Two siblings who have the only known mutations in a key gene have helped scientists find potential type 1 diabetes treatments.
The new research, published in the Journal of Experimental Medicine, began when researchers studied two siblings who were diagnosed with a rare genetic form of autoimmune diabetes in the first weeks of life.
The University of Exeter offers free genetic testing worldwide for babies diagnosed with diabetes before they are nine months old.
The services provide a genetic diagnosis for most of the babies. In half of these babies, a change of treatment is allowed.
When the team tested two siblings in the study, no mutation in any of the known causes was identified.
Then, the researchers performed whole genome sequencing to look for previously unknown causes of autoimmune diabetes.
Through this, they found a mutation in the gene encoding PD-L1 in the siblings. This could be responsible for very-early onset autoimmune diabetes.
Impacts of type 1 diabetes
Type 1 diabetes is a devastating and life-long disease. The patient’s immune cells wrong destroy the insulin-producing beta cells in the pancreas.
People living with type 1 diabetes need to test their blood sugar and inject insulin throughout their lives to control their blood sugar levels.
There is currently no cure for autoimmune diabetes
Autoimmune diabetes with clinical onset in very early childhood is rare and can result from different genetic variants.
However, there are many cases of early-onset diabetes without known genetic explanation.
Further to this, some cancer patients treated with a category of immunotherapy known as immune checkpoint inhibitors (which target the same pathway the PD-L1 mutation was found in) are prone to developing autoimmune diabetes.
Why this category of cancer immunotherapy can trigger autoimmune diabetes is not well understood.
The PD-L1 protein
The PD-L1 protein is expressed in many different cell types. Its receptor, PD-1, is only expressed in immune cells.
When the two proteins bind together, it provides a stop signal to the immune system, preventing collateral damage to the body’s tissues and organs.

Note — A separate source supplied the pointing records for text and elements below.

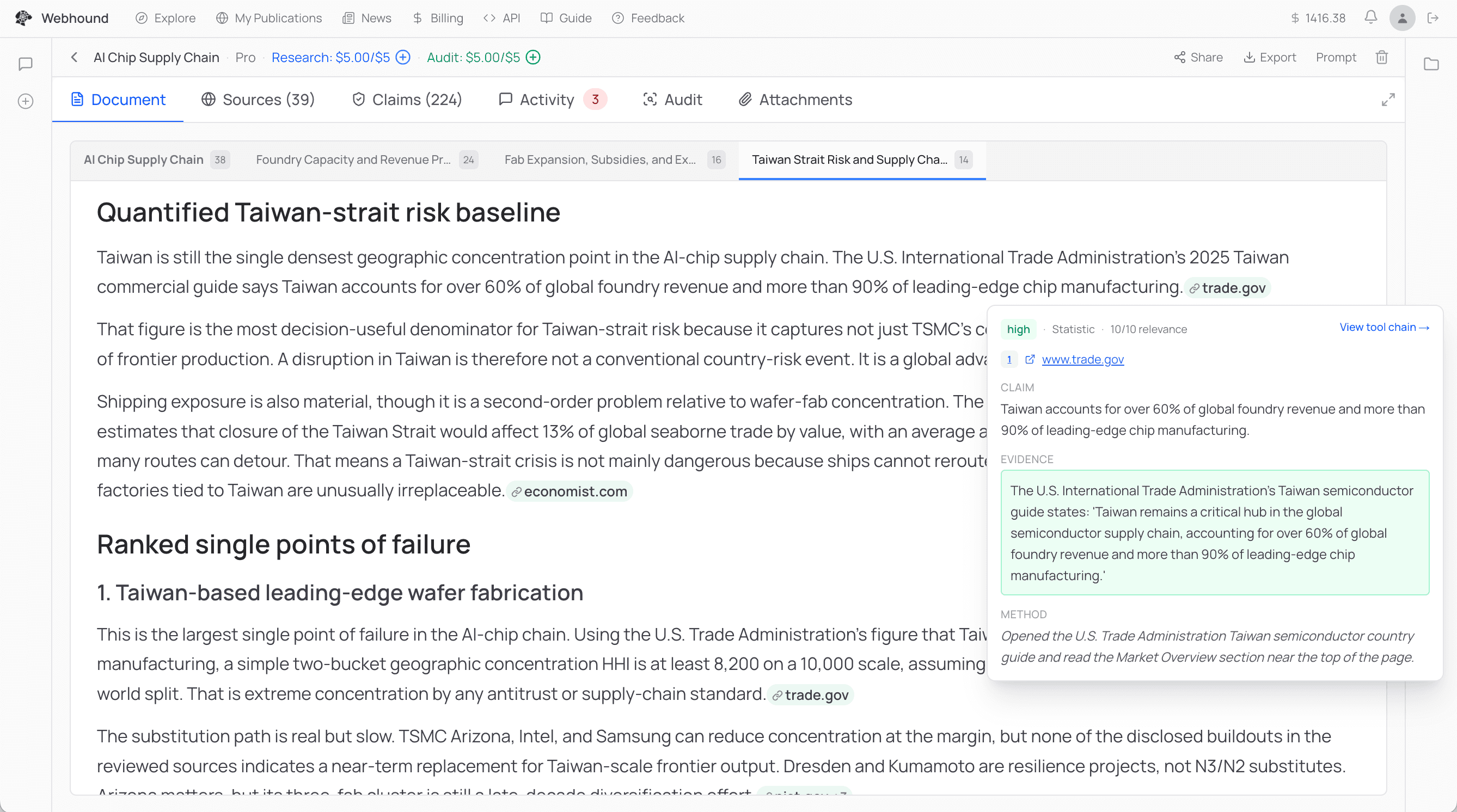Open the folder icon below the trash
Image resolution: width=1457 pixels, height=812 pixels.
[1431, 64]
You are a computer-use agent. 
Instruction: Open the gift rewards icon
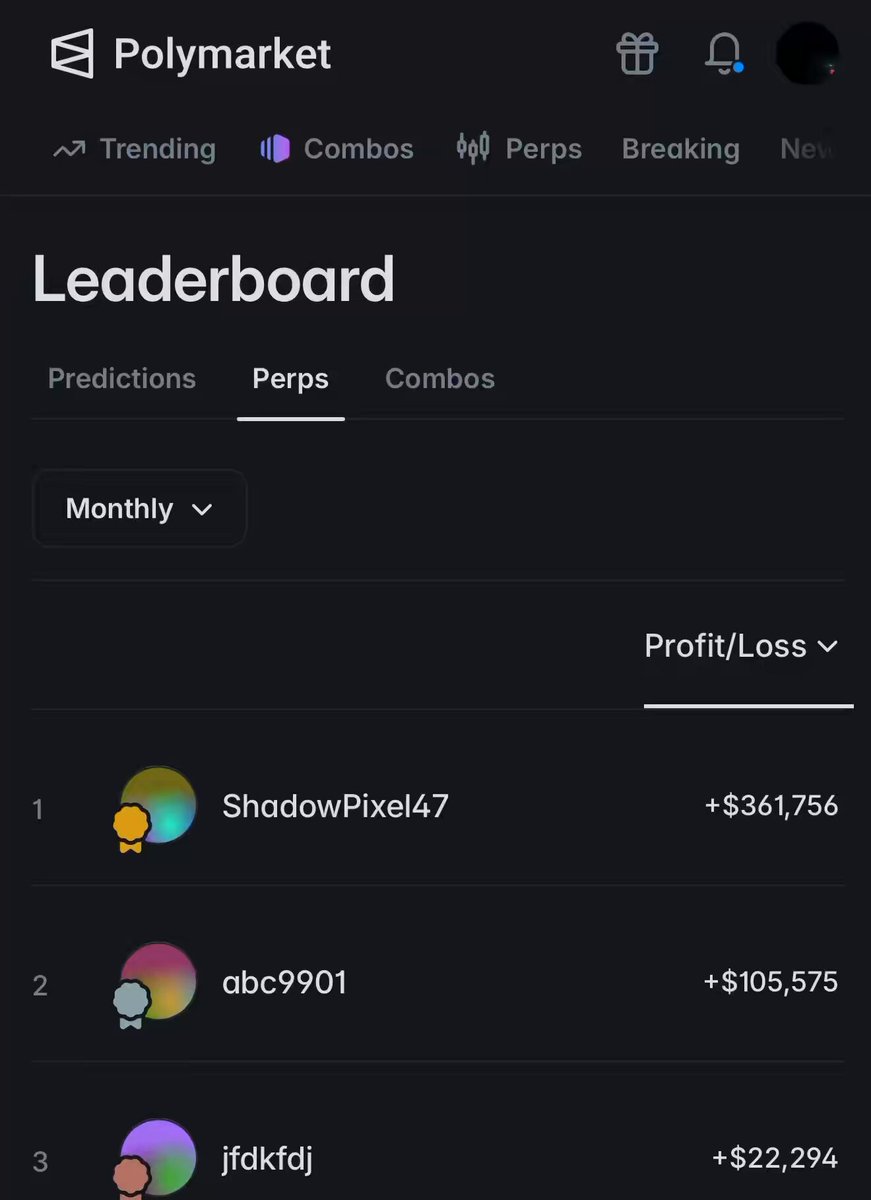coord(637,53)
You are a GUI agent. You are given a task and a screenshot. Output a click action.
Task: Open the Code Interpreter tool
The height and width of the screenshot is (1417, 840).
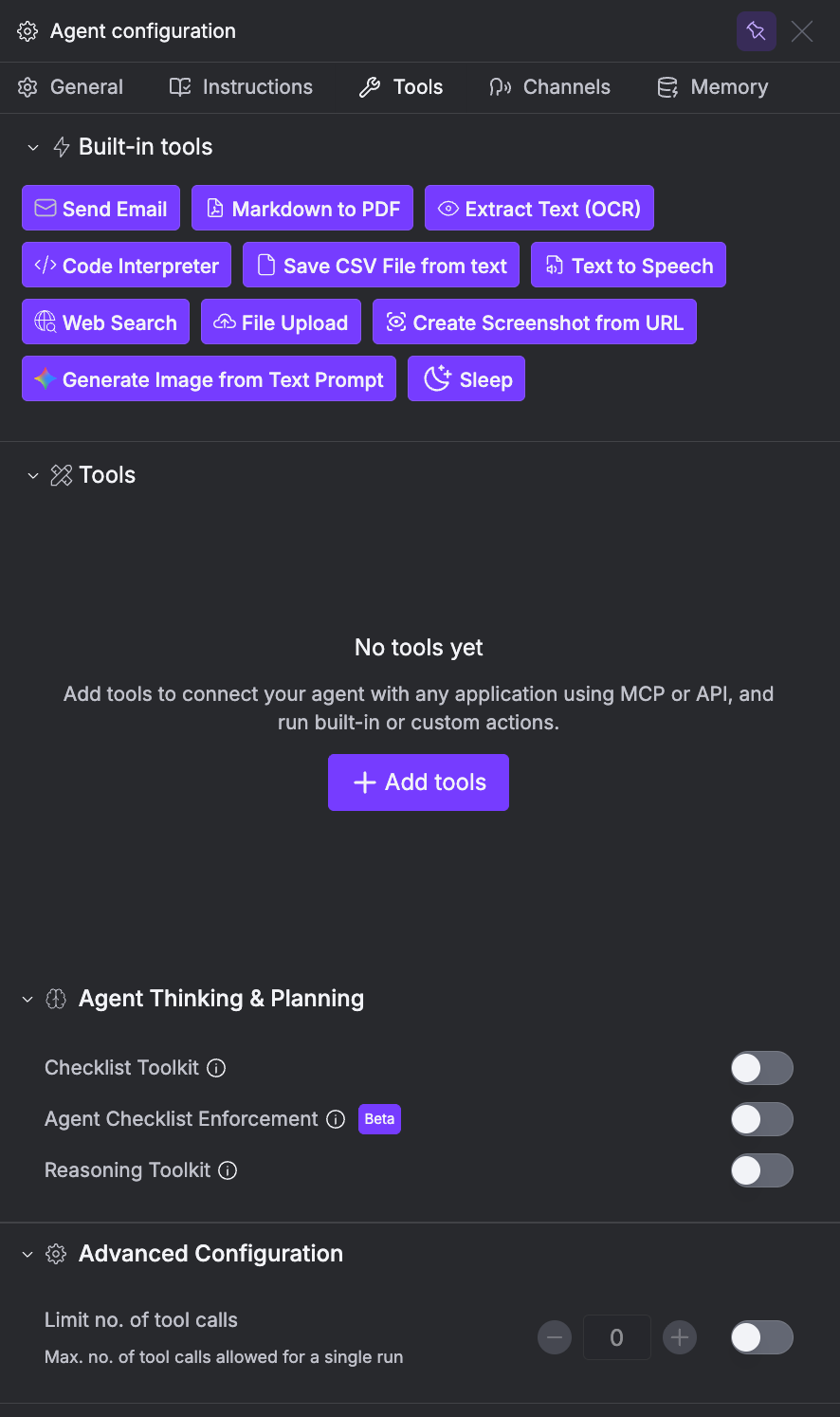tap(126, 266)

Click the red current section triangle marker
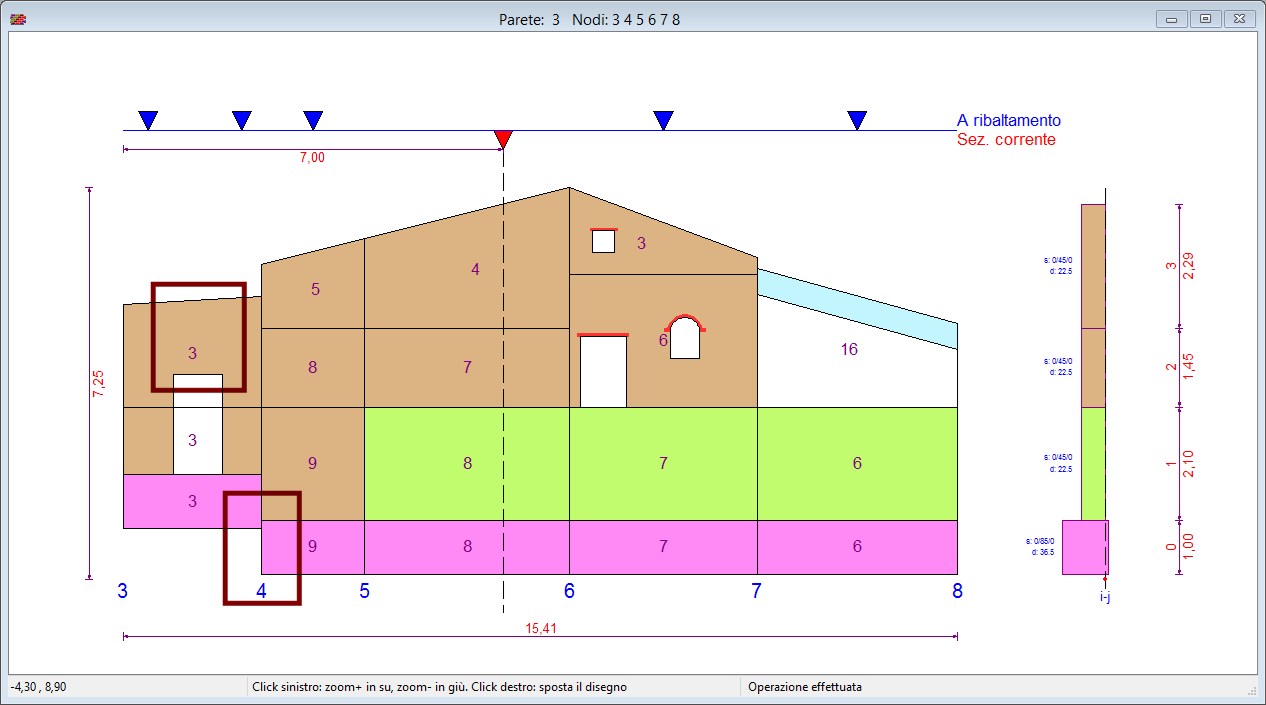pos(504,139)
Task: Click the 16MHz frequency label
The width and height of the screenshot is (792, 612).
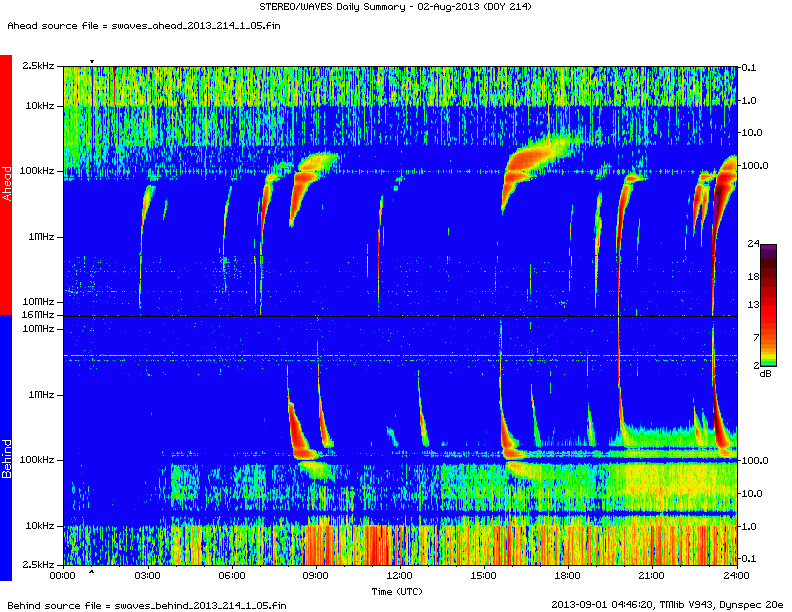Action: pos(39,316)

Study author Dr Matthew Johnson, from the University of Exeter, UK, said: “PD-L1 has been particularly well studied in animal models because of its crucial function in sending a stop signal to the immune system and its relevance to cancer immunotherapy.”
Analysis of the siblings’ cells
Scientists from the Rockefeller Institute in New York and King’s College London collaborated with Exeter to investigate the siblings, supported by funding from Wellcome, The Leona M and Harry B Helmsley Charitable Trust, Diabetes UK, and the US National Institutes for Health.
After contacting the family’s clinician, the team collected samples from where they were living in Morocco and returned them to King’s College London within the crucial ten-hour window for analysis while the cells were still alive.
The teams then performed an extensive analysis of the cells.
Johnson continued: “These siblings, therefore, provide us with a unique and incredibly important opportunity to investigate what happens when this gene is disabled in humans.”
The gene should be studied as a potential treatment for type 1 diabetes
Study co-author Dr Masato Ogishi, from the Rockefeller University in New York, said: “We first showed that the mutation completely disabled the function of PD-L1 protein. We then studied the immune system of the siblings to look for immunological abnormalities that could account for their extremely early-onset diabetes.
“As we previously described another two siblings with PD-1 deficiency, both of whom had multi-organ autoimmunity including autoimmune diabetes and extensive dysregulation in their immune cells, we expected to find severe dysregulation of the immune system in the PD-L1-deficient siblings.
“To our great surprise, their immune systems looked pretty much normal in almost all aspects throughout the study. Therefore, PD-L1 is certainly indispensable for preventing autoimmune diabetes but is dispensable for many other aspects of human immune system. We think that PD-L2, another ligand of PD-1, albeit less well-studied than PD-L1, may be serving as a back-up system when PD-L1 is not available. This concept needs to be further investigated in the context of artificial blockade for PD-L1 as cancer immunotherapy.”
Increasing knowledge of how type 1 diabetes develops
The finding increases knowledge of how autoimmune forms of diabetes develop. It opens up a new potential target for treatment that could prevent diabetes in the future.
Dr Lucy Chambers, Head of Research Communications at Diabetes UK, said: “Pioneering treatments that alter the behaviour of the immune system to hold off its attack on the pancreas are already advancing type 1 diabetes treatment in the US, and are awaiting approval here in the UK.
“By zeroing in on the precise role of an important player in the type 1 diabetes immune attack, this exciting discovery could pave the way for treatments that are more effective, more targeted and more transformational for people with or at risk of type 1 diabetes.”